What is expected: Please put the data from the line with "Словари японского языка (140, 128)" to the line with "Administrace (56, 974)" into a Markdown table with the columns Row and Entry. Give each line a row number, and leave out any blank lines.
** START OF Provided records **
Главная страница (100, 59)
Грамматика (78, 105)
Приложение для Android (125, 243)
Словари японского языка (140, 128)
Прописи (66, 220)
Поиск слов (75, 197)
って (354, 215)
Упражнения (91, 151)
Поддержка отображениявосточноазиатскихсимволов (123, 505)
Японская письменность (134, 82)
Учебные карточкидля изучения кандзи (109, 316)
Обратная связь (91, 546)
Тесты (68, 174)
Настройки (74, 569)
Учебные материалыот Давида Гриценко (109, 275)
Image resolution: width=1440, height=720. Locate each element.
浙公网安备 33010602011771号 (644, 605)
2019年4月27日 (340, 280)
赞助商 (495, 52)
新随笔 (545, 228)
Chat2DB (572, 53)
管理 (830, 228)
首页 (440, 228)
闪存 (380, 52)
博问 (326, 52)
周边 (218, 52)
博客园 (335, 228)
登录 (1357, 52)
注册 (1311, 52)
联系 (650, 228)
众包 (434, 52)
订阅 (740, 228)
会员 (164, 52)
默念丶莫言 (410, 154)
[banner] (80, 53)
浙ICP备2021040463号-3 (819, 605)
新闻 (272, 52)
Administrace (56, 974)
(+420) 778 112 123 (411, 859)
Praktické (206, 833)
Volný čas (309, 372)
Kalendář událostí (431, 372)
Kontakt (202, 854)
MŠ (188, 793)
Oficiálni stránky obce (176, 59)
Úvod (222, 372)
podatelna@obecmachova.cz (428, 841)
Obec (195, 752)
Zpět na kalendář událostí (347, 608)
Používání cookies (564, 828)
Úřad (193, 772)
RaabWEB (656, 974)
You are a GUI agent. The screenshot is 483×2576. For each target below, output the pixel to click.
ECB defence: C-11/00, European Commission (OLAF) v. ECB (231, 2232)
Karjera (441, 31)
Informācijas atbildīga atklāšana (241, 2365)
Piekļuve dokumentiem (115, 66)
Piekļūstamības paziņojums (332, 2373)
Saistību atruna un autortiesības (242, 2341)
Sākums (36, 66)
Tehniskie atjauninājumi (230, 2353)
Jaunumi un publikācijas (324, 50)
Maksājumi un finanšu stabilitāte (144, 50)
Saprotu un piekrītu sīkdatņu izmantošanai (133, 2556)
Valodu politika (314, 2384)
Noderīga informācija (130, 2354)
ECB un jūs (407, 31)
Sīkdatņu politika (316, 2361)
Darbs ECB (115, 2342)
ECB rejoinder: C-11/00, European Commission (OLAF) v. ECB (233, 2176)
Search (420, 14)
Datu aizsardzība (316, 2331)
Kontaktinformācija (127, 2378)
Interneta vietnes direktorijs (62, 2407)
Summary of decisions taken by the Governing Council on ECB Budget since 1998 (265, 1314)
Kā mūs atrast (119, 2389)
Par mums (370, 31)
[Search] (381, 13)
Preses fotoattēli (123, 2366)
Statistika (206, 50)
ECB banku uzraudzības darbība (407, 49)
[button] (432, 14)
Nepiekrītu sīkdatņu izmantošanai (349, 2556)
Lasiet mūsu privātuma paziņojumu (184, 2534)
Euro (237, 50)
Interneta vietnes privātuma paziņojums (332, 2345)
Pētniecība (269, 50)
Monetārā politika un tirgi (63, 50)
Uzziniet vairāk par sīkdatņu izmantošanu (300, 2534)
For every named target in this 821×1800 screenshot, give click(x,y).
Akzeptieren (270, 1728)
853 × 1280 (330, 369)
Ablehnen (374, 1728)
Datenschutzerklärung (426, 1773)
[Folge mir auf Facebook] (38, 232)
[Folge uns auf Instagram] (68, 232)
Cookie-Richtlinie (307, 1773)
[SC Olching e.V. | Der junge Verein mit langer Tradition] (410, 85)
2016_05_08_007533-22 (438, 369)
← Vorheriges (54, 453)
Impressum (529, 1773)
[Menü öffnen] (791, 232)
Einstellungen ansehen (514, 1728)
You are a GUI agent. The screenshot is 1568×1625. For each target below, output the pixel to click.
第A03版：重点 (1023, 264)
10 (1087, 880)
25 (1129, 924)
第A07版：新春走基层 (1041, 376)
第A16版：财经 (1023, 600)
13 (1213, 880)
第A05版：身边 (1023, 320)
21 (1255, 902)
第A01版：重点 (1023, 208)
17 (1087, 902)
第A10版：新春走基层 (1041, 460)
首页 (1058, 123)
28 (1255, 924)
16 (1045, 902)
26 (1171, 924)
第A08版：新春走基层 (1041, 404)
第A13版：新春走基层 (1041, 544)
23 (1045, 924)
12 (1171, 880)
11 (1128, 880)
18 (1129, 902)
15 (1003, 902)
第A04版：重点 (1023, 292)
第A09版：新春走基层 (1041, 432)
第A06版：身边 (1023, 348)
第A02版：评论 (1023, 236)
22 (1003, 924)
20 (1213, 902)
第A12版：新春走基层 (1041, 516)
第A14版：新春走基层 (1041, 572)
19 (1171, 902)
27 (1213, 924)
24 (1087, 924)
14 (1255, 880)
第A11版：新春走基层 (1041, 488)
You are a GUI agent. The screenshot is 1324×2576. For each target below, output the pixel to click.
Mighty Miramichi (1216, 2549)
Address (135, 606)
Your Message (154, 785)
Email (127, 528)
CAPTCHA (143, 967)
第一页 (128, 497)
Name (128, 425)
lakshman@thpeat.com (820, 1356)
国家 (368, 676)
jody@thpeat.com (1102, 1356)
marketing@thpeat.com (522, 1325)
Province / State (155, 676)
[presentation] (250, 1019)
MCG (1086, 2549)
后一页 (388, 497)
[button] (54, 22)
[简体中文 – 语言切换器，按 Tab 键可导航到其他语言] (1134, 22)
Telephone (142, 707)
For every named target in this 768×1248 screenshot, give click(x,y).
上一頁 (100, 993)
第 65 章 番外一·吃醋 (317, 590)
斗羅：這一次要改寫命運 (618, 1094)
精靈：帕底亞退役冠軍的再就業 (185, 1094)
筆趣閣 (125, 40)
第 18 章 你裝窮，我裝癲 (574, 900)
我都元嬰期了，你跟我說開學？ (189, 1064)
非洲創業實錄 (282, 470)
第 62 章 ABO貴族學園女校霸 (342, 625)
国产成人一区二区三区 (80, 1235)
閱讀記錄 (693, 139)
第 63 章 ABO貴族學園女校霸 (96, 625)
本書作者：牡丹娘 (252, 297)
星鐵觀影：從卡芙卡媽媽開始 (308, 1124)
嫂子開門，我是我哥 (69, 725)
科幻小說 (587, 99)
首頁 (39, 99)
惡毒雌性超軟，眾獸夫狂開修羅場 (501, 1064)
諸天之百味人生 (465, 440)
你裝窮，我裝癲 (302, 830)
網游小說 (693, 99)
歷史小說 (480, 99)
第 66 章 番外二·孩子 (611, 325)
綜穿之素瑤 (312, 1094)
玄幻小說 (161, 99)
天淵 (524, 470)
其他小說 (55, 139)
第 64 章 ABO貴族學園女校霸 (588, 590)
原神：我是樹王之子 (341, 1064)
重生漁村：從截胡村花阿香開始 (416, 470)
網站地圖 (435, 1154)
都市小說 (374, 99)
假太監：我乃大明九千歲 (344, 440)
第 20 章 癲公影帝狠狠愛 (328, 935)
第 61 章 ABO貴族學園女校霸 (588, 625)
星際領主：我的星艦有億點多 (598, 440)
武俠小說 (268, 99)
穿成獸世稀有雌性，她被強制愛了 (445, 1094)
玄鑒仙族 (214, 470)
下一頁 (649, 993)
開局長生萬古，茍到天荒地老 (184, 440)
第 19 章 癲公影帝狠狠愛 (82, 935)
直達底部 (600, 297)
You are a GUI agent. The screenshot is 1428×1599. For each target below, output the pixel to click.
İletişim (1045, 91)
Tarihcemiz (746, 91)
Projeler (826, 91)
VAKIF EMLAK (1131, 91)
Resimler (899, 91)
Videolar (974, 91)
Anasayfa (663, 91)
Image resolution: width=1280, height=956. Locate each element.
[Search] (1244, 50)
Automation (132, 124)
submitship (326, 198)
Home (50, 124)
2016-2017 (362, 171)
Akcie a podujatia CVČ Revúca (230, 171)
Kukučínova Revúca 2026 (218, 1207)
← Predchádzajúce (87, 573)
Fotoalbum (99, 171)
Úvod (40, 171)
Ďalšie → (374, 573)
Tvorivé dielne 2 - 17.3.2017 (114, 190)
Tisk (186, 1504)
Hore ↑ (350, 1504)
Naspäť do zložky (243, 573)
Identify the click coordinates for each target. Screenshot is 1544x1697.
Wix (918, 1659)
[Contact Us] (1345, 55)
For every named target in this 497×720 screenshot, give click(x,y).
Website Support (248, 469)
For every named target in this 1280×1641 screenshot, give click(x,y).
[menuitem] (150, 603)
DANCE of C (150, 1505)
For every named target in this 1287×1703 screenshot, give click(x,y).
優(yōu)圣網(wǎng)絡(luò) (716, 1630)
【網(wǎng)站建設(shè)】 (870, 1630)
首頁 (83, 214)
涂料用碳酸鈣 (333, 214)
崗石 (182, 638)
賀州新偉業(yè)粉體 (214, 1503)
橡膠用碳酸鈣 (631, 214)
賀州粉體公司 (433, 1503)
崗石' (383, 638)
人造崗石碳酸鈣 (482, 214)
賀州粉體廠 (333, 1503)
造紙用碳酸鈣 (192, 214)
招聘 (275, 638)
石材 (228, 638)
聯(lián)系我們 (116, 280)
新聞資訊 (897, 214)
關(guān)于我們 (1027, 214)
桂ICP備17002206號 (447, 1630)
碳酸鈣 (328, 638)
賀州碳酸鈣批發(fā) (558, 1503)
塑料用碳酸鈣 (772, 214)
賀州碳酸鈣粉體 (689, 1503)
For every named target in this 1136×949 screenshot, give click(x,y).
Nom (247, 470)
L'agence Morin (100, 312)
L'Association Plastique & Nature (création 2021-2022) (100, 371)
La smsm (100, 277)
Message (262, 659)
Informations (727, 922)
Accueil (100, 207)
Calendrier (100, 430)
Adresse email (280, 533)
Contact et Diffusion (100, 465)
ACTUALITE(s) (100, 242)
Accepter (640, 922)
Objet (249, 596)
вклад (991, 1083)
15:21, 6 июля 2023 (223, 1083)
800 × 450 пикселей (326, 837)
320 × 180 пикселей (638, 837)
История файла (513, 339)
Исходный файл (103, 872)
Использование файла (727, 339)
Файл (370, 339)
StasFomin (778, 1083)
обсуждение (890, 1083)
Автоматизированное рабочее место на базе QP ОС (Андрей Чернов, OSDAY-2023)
** END OF Provided records **
The output:
| Row | Entry |
|---|---|
| 1 | Словари японского языка (140, 128) |
| 2 | Прописи (66, 220) |
| 3 | Поиск слов (75, 197) |
| 4 | って (354, 215) |
| 5 | Упражнения (91, 151) |
| 6 | Поддержка отображениявосточноазиатскихсимволов (123, 505) |
| 7 | Японская письменность (134, 82) |
| 8 | Учебные карточкидля изучения кандзи (109, 316) |
| 9 | Обратная связь (91, 546) |
| 10 | Тесты (68, 174) |
| 11 | Настройки (74, 569) |
| 12 | Учебные материалыот Давида Гриценко (109, 275) |
| 13 | Image resolution: width=1440, height=720. Locate each element. |
| 14 | 浙公网安备 33010602011771号 (644, 605) |
| 15 | 2019年4月27日 (340, 280) |
| 16 | 赞助商 (495, 52) |
| 17 | 新随笔 (545, 228) |
| 18 | Chat2DB (572, 53) |
| 19 | 管理 (830, 228) |
| 20 | 首页 (440, 228) |
| 21 | 闪存 (380, 52) |
| 22 | 博问 (326, 52) |
| 23 | 周边 (218, 52) |
| 24 | 博客园 (335, 228) |
| 25 | 登录 (1357, 52) |
| 26 | 注册 (1311, 52) |
| 27 | 联系 (650, 228) |
| 28 | 众包 (434, 52) |
| 29 | 订阅 (740, 228) |
| 30 | 会员 (164, 52) |
| 31 | 默念丶莫言 (410, 154) |
| 32 | [banner] (80, 53) |
| 33 | 浙ICP备2021040463号-3 (819, 605) |
| 34 | 新闻 (272, 52) |
| 35 | Administrace (56, 974) |